Undiplomatic (but honest) remarks posted to this thread on the Jumpcut
suggestion board at Yahoo:


http://suggestions.yahoo.com/detail/?prop=jumpcut&fid=78805


See for yourself if it stays posted. If you're reading this ages after
the fact, like next year or something, know that at the time I wrote
this, Yahoo was facing the public announced threat of a hostile
takeover by Microsoft, and that while nobody knew yet how that fight
would turn out, most were guessing that Microsoft would succeed. I'm
hoping that Yahoo will succeed in fighting off the attempt, as
periodically exasperated as I get with them.

But sometimes, you have to tell people what they need to hear instead
of what they want to hear, and maybe not be that gentle about it,
because too many years of being on top has left them more than a
little cocky.



------------------------------------------------- text of my post
---------------------------------------------------------



Right now, if one sets up a page on Jumpcut and links to it from one's
other pages, one has no way of linking back to them from it.
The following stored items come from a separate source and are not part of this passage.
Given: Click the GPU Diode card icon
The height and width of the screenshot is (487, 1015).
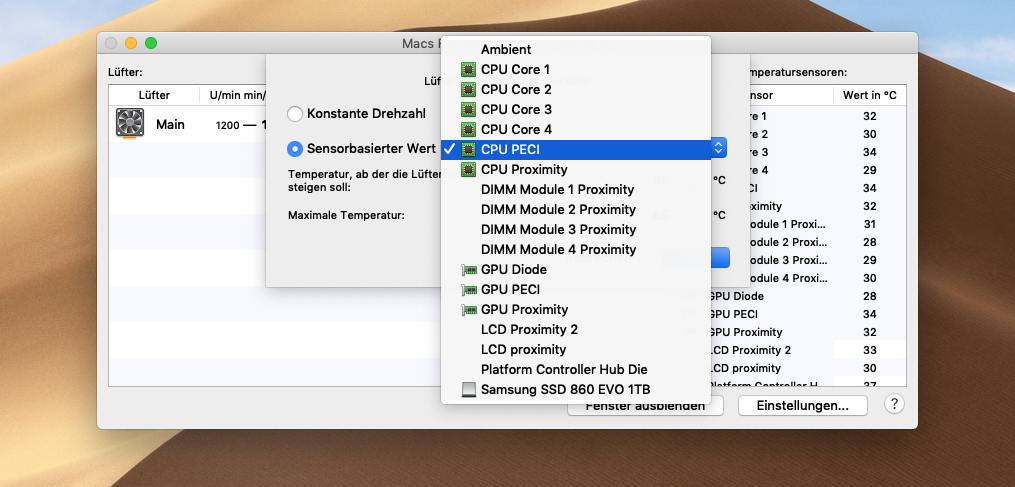Looking at the screenshot, I should pos(468,270).
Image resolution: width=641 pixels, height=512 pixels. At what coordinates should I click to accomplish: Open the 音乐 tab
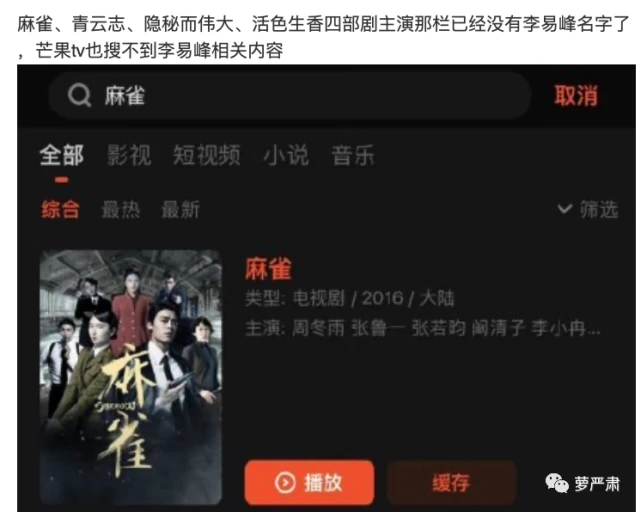tap(353, 155)
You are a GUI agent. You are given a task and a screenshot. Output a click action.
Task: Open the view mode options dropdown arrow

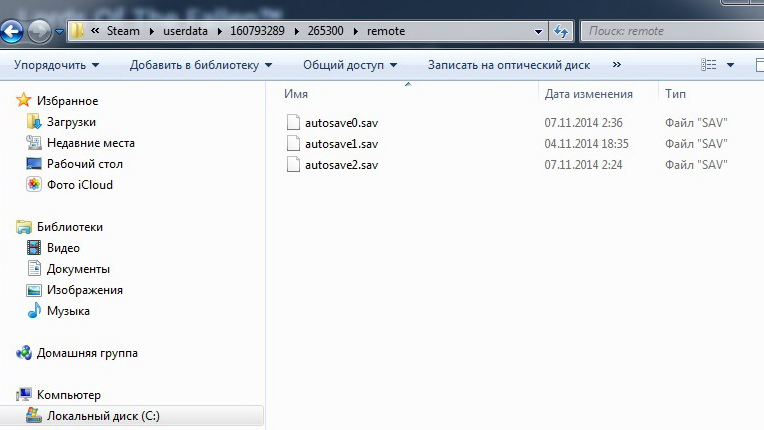pos(731,65)
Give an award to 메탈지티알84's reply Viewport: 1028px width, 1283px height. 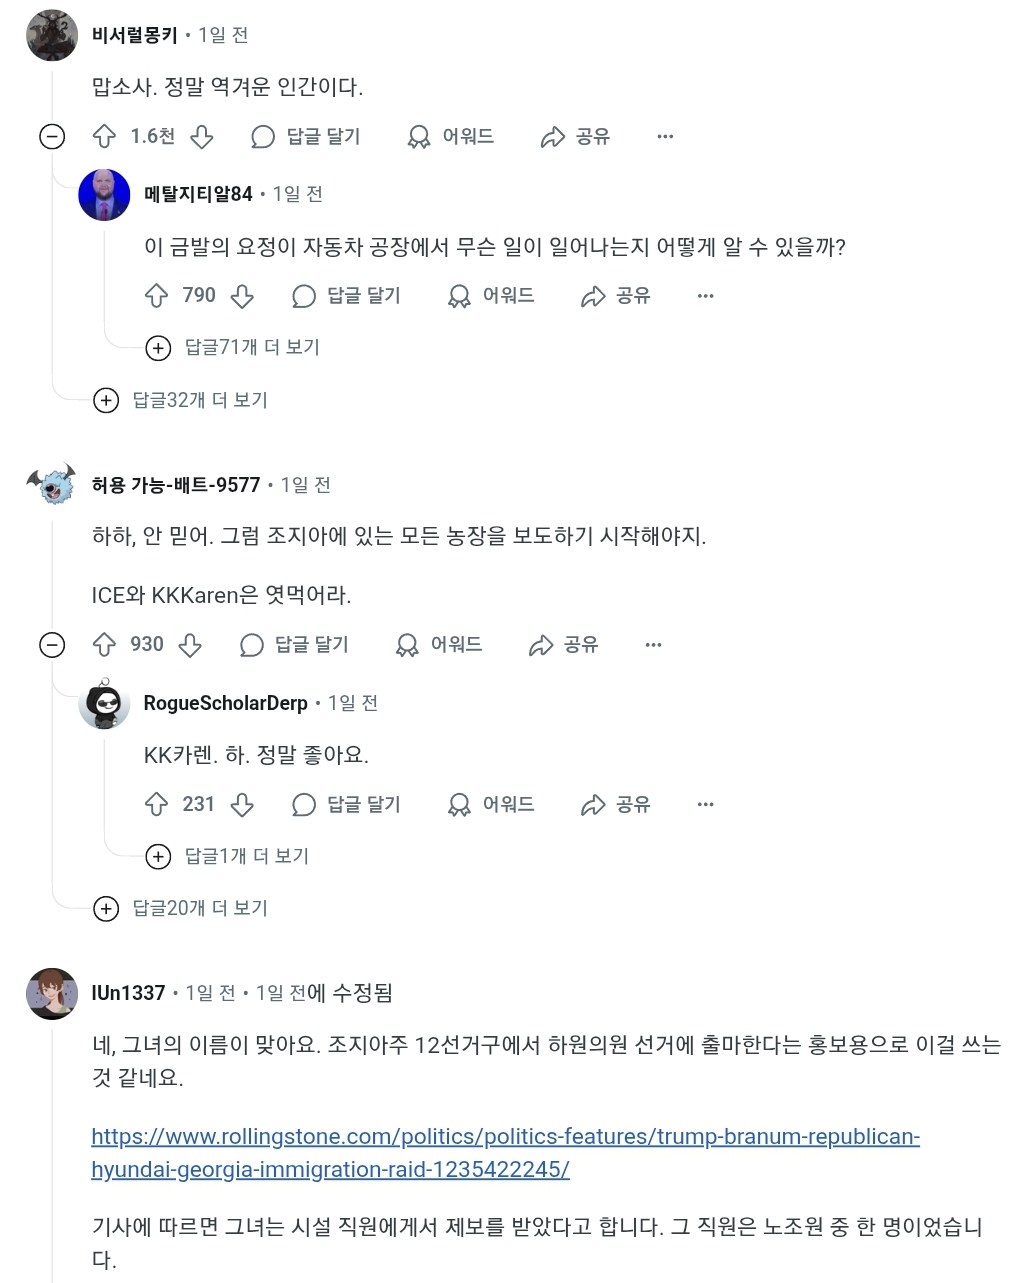pyautogui.click(x=490, y=296)
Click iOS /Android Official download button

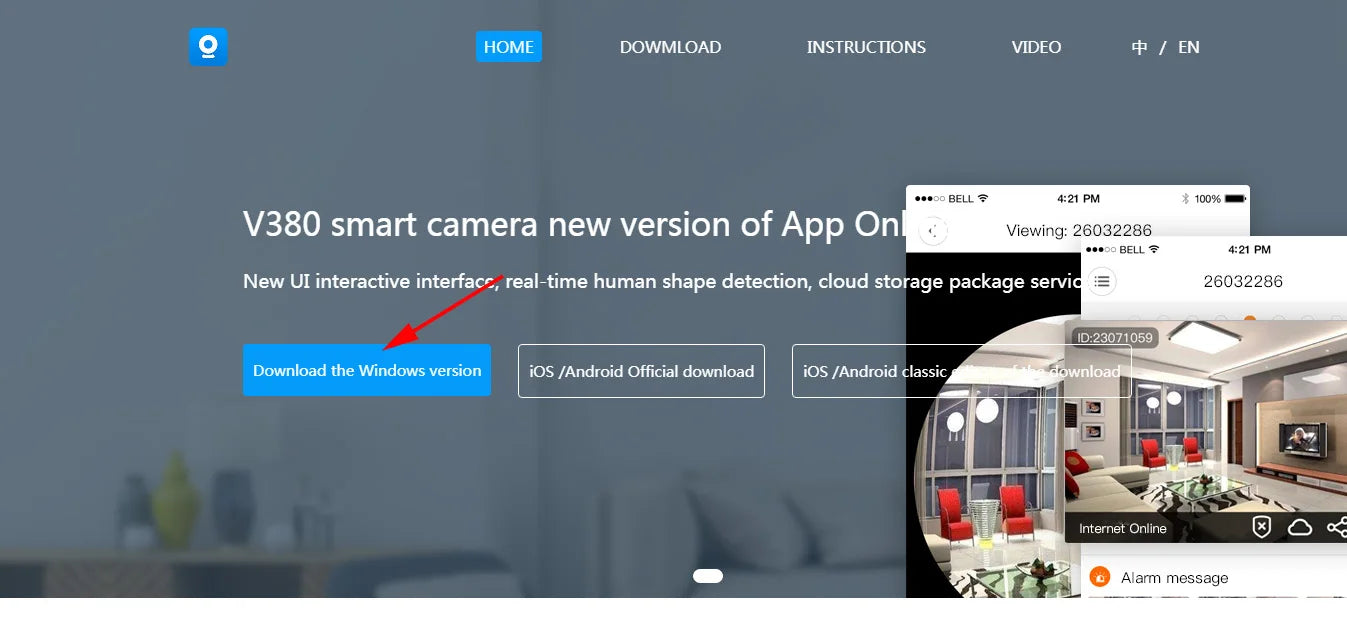pyautogui.click(x=641, y=371)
If one
has Webring memberships, this has the potential of annoying Webring -
there is no path back to the ring from one's Jumpcut pages - and it
needlessly costs the user traffic.

Difficulties, one might add, that don't exist at such well established
competitors as Youtube and Metacafe, the former affiliated with a
company (Google) that has been eating Yahoo's lunch for the last few
years, a fact that has probably done a lot to make Yahoo a more
vulnerable looking and thus more attractive target for a takeover. A
little courtesy of Yahoo's part, a little consideration on this point
may bring some of that lost traffic back.

Of course, if you guys would rather continue ignoring the users and,
following a successful Microsoft takeover and inevitable post takeover
downsizing, end up pounding the pavement looking for jobs in IT during
this, the era that has brought us the word "bangalored", you can do
that, too. Yes, that was a little blunt, but as I've literally never
seen Yahoo positively respond to any of the multitude of
diplomatically phrased and utterly reasonable suggestions put to it
over the years, maybe it's time to be direct.
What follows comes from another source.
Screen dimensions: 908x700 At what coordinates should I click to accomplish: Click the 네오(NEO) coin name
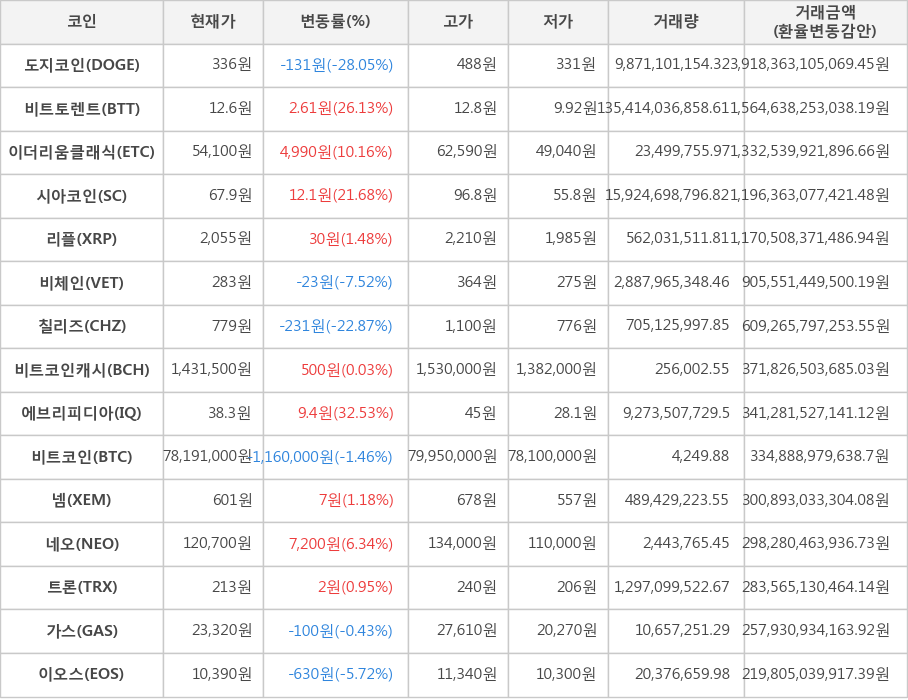pyautogui.click(x=82, y=544)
Look through the archives, really read them, and you'll find a
multitude of simple things that you can do (eg. restoring sound the
groups pages) that would improve user relations overnight.



Happier users are more active users. More use = more traffic = higher
ad revenues, bringing you a higher buyout cost needed for the takeover
to work, because Yahoo shareholders will be in less of a mood to sell.

This is why Microsoft is breathing down your necks - you've p***ed off
so many users for just for the sake of proving that you can do your
own thing and driven off so much content in the process, and ad
revenue with it, that you've weakened yourself to the point of looking
like easy prey. The only way you're going to save your company and
your careers is by winning a lot of users back in a real hurry.

Lose the attitude and learn to listen respectfully to your users and
offer them more than just handholding, or it's over. That's not a
threat, it's a fact, the lesson that you should be learning from
what's happening right now, because let's be honest, guys ...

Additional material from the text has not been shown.